Designers offer ideas as coastal Texans repair homes
With hurricane destruction comes rebuilding.
Hurricane Harvey in late August caused unprecedented flooding and forced thousands of coastal Texans to gut their homes. But it also has inspired people to rethink spaces and consider how they want to replace what was lost.
Coast Monthly talks to two interior designers about what’s trending and how they approach their work.
Kara Wuellner/The Design Firm
Despite the unfortunate circumstances, many homeowners have embraced the chance to revitalize their homes, said Kara Wuellner, head creative director of Houston-based The Design Firm.
“People that wanted so badly to remodel or make functional changes to their homes, in a roundabout way, are getting excited about the rebuilding, remodeling process and are now able to find courage amongst defeat, just by knowing they have help,” Wuellner said.
The Design Firm has grown closer to clients since the storm, Wuellner said.
“Its not so much about how the business has changed, but how our relationships with people have strengthened through this tragic event,” Wuellner said. “In interior design, you build a relationship with your client and are working in a very intimate space — their homes. This hurricane has given us — both designer and client — an opportunity to connect in a deeper way.”

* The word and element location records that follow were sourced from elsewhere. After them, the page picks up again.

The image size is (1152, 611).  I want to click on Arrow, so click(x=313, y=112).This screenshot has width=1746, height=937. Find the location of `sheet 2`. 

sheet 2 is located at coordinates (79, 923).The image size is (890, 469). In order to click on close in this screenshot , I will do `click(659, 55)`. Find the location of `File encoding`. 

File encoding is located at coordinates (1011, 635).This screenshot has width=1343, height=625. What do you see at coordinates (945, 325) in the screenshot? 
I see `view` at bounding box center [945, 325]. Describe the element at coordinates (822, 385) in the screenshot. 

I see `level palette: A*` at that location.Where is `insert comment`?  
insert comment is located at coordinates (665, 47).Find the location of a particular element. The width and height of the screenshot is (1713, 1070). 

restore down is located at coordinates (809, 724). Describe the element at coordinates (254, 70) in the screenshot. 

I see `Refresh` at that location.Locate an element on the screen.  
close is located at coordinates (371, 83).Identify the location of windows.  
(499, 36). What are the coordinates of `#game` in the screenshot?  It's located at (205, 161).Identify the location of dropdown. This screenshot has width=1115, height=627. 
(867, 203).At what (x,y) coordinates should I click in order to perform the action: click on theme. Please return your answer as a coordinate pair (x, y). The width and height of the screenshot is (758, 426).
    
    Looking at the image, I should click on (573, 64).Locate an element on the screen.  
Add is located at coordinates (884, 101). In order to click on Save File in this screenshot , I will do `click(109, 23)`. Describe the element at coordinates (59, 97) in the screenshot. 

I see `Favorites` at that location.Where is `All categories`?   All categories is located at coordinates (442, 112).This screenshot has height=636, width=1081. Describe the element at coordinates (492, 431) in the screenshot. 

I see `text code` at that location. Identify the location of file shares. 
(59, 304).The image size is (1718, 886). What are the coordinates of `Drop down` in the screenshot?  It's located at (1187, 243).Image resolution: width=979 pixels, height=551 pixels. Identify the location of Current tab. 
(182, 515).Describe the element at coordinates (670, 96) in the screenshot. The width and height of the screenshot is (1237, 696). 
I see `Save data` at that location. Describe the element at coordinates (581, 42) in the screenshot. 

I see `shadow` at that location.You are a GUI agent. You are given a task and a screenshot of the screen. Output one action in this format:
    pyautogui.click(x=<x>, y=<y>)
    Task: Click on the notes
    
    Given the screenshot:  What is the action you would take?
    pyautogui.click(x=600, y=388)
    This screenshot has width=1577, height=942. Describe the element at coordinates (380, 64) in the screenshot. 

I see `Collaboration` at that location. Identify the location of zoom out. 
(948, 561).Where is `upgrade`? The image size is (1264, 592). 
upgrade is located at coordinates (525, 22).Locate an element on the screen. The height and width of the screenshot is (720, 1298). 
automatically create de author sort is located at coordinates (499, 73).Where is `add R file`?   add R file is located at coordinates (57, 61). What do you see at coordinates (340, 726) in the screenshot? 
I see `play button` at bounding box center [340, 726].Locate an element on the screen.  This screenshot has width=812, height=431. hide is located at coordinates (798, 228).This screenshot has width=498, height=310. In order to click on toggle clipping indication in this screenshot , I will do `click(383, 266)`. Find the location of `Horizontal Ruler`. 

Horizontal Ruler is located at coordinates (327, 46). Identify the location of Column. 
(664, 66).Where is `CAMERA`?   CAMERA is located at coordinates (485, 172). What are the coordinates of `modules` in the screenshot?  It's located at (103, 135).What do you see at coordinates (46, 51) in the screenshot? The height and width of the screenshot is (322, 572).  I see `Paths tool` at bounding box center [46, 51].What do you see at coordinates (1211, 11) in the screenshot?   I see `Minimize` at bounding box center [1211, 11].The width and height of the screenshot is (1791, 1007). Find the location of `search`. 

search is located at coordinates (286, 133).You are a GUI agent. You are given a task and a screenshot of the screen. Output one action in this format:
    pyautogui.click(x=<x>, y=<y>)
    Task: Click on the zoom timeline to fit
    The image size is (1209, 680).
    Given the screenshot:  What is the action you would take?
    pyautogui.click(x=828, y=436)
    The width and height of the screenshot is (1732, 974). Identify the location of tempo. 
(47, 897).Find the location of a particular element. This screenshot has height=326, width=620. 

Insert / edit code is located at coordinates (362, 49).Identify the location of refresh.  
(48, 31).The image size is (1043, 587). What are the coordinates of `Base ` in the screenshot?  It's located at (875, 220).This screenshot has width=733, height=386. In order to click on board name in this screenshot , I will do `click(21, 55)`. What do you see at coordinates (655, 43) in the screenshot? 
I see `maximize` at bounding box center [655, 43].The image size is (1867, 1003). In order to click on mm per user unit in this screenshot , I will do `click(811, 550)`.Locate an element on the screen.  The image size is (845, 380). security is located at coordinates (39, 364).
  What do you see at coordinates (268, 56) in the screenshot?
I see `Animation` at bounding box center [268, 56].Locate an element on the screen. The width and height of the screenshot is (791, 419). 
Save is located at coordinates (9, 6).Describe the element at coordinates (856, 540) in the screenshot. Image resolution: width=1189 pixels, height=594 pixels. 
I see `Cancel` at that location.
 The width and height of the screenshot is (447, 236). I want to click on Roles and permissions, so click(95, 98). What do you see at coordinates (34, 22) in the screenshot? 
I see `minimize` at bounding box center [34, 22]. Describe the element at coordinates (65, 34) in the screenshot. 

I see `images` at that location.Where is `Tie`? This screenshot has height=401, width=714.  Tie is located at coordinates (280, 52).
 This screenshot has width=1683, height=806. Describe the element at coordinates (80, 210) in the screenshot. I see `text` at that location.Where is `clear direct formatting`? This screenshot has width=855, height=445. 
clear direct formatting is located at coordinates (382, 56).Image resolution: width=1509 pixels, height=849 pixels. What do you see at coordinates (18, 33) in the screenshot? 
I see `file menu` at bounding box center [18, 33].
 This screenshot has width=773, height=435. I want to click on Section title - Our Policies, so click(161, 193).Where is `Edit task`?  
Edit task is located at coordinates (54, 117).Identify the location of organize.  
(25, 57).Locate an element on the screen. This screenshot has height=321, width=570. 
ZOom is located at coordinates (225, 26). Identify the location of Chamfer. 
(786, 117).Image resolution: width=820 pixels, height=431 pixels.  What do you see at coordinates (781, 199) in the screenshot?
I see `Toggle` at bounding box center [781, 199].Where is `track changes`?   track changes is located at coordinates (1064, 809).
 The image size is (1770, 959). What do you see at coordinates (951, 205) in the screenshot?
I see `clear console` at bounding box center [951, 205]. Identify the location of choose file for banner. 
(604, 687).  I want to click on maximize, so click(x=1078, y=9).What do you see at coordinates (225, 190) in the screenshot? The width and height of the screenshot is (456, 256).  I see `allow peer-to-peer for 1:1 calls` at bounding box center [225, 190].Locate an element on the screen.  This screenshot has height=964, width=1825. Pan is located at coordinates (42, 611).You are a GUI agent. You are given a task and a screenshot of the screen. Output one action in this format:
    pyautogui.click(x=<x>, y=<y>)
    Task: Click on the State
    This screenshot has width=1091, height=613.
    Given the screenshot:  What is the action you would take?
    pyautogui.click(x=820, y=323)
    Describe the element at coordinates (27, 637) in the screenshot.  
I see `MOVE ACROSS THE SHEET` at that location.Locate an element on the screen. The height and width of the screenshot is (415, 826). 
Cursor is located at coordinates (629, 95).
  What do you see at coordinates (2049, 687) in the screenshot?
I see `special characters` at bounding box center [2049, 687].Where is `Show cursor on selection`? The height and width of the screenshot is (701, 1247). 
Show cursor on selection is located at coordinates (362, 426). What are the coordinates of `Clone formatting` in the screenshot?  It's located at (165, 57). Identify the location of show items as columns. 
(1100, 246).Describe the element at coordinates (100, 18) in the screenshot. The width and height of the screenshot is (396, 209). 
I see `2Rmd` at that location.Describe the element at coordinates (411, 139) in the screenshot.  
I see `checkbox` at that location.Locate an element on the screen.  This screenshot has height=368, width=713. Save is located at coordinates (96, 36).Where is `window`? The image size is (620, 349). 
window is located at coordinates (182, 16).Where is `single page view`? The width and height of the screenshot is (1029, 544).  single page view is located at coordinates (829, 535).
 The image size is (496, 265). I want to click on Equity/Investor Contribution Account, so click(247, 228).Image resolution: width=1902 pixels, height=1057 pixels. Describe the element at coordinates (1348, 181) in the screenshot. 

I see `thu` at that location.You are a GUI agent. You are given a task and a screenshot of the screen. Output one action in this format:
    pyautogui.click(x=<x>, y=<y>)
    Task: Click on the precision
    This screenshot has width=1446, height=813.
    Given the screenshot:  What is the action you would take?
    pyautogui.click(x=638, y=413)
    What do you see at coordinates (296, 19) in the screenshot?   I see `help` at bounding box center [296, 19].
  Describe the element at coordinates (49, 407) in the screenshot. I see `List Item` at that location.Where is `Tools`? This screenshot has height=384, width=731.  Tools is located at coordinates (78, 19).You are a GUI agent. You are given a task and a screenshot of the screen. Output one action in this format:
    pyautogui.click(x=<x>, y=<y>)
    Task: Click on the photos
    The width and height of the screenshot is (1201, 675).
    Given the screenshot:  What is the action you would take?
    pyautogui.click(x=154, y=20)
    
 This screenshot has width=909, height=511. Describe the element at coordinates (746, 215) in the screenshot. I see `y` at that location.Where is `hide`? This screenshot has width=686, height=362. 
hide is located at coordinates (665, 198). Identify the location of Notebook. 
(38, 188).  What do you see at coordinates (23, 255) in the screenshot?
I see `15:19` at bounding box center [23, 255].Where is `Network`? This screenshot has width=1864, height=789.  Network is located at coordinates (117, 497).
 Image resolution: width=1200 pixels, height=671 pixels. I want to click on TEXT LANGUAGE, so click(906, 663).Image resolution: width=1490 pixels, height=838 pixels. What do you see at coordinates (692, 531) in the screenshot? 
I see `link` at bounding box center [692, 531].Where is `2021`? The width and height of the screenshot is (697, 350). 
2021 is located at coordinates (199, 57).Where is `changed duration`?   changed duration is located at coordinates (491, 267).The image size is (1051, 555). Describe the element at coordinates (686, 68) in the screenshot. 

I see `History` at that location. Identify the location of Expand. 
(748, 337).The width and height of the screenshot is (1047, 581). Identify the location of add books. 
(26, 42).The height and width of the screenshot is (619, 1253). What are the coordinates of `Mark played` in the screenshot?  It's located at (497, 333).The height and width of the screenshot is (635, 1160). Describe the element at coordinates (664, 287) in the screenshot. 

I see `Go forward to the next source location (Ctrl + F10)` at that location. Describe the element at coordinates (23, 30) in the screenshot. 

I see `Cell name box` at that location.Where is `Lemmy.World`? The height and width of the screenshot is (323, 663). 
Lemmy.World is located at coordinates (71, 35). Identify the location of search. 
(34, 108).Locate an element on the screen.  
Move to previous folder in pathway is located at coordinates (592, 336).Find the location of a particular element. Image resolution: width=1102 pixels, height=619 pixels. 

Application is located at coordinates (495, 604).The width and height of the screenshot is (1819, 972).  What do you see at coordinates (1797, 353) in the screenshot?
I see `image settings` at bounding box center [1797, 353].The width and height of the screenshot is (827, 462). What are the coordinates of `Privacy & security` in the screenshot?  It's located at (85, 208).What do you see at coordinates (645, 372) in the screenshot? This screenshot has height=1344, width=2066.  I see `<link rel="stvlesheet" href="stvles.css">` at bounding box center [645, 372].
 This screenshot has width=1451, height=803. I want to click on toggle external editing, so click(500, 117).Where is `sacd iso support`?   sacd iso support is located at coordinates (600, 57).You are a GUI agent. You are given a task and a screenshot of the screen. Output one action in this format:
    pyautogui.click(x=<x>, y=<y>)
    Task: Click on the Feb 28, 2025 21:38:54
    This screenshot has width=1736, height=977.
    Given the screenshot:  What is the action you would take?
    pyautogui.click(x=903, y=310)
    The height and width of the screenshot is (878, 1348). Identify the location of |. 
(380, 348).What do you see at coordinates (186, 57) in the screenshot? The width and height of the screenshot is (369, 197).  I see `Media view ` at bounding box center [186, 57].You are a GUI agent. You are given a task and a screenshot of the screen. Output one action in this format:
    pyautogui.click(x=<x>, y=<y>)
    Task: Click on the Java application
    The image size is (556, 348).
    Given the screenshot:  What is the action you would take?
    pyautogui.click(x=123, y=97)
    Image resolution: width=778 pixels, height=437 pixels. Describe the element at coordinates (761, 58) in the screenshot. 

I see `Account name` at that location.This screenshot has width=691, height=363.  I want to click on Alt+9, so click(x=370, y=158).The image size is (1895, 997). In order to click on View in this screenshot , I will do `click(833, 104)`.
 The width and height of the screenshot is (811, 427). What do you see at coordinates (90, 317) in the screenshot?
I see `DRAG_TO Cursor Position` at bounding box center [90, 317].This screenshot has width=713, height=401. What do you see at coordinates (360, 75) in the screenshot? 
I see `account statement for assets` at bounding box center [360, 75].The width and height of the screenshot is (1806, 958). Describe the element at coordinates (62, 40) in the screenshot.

Wuellner has seen two different worlds of interior design. After years of working on darker and more traditional spaces, the industry is moving toward modern and bright, she said.
Designers have turned to whites, off-whites and neutral colors, contrasting them with strategic bursts of bright colors, she said.
“The thing that I’m loving right now, and our designs are definitely going in this direction, is really taking those white on whites and those richer pops of color,” Wuellner said.
“It really takes the old gorgeous house that has all that detail, and it plays off of it. They’re gorgeous when you put them together. It’s an emotion.”
Mixing textures of materials and incorporating different types of metallic colors also can energize a space, Wuellner said. Different textures are important so that the lighter colors don’t blend together or get boring, she said.
“It’s a great look, we just have to watch that it not be overdone,” Wuellner said. “You’ve got to get a lot of texture and a lot of tone-on-tone patterning to really make a neutral pattern stay interesting.”
Large impact pieces, as opposed to multiple smaller decorations, can be more effective in more modern design settings, Wuellner said.
So far, people who are accustomed to the old-world, traditional style have warmed up to modern aesthetics, Wuellner said.
“We use the expression: Transitional is the new traditional,” she said.
Island-based interior designer Elisabeth Pelham does a little bit of everything.
She insists she doesn’t follow trends. Instead, Pelham listens closely to what a client needs to accommodate their lifestyle, she said.
“I don’t have a style,” Pelham said. “It is all over the place.”
While many designers are trending modern, Pelham hasn’t rooted herself in any sort of fashion, she said. Pelham, who owns the firm DesignWorks in Galveston’s downtown, has continued to do a lot of work in traditional and even eclectic styles.
In one such example, she took a traditional town house on Galveston Island and worked around existing items she described as “Indian raj-like,” a term referring to the merging of British and Indian styles. That inspired her to use some darker paisley patterns, which she contrasted with other brighter colors around the space.
Another client, a serious cook, wanted something cleaner and easier to maintain, Pelham said. The kitchen ended up being more modern in style, with steel cabinets and granite countertops.
It’s all about what the client wants, she said.
“Their input is more critical than my eye even,” Pelham said.
Many people on the upper Texas coast want something comfortable and easy to maintain, she said.
“There’s a more casual vibe without question,” Pelham said.
Her goal is to make people feel at home, she said.
“What I enjoy most is creating for people the home where they would like to live, which grew organically from them,” Pelham said. “I try to help eliminate a lot of the outside chatter and get them to the basics of what they really want in a space that is comfortable.”